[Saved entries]
------------------------------------------------------------------------
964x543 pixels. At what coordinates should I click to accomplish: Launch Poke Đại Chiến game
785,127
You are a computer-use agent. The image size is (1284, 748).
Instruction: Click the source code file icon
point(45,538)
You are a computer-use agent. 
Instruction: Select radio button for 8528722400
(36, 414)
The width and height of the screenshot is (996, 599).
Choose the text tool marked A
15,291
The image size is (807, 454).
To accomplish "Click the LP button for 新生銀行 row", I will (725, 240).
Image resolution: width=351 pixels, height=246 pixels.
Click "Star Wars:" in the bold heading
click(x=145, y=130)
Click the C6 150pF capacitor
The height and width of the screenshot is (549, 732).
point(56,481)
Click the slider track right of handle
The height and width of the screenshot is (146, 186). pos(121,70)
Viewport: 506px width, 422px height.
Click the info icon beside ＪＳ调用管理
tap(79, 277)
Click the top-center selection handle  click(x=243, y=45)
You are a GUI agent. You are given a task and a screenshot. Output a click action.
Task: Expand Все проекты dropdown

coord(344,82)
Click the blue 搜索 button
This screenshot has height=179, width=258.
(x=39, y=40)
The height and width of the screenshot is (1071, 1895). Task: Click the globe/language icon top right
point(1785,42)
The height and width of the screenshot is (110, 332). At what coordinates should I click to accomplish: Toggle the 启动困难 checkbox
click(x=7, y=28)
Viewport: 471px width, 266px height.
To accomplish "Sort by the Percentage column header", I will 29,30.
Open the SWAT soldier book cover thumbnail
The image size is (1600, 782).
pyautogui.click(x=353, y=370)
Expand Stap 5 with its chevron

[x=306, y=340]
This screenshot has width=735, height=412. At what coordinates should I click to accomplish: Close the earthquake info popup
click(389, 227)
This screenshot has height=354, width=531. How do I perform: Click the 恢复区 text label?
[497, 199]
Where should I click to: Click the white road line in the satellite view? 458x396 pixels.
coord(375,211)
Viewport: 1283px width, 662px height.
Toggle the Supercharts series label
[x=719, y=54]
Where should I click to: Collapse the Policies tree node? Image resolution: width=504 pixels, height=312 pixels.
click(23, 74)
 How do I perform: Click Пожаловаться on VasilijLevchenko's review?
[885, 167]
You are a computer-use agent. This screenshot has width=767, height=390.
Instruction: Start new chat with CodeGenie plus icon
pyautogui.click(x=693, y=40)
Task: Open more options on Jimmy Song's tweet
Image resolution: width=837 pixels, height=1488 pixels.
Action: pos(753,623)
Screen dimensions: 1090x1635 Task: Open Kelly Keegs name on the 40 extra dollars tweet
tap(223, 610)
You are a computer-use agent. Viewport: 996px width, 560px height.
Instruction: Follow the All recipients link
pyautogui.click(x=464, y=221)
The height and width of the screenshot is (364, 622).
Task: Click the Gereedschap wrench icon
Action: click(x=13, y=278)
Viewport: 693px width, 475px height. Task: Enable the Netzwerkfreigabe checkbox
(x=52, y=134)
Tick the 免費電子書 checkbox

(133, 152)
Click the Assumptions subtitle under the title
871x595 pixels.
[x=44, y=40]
------------------------------------------------------------------------
Task directions:
Starting from the line with "Instruction: Follow the All recipients link", write out every remaining line of the data above exactly, the final line included, and nothing before it.

Result of this exercise:
Instruction: Follow the All recipients link
pyautogui.click(x=464, y=221)
The height and width of the screenshot is (364, 622).
Task: Click the Gereedschap wrench icon
Action: click(x=13, y=278)
Viewport: 693px width, 475px height. Task: Enable the Netzwerkfreigabe checkbox
(x=52, y=134)
Tick the 免費電子書 checkbox

(133, 152)
Click the Assumptions subtitle under the title
871x595 pixels.
[x=44, y=40]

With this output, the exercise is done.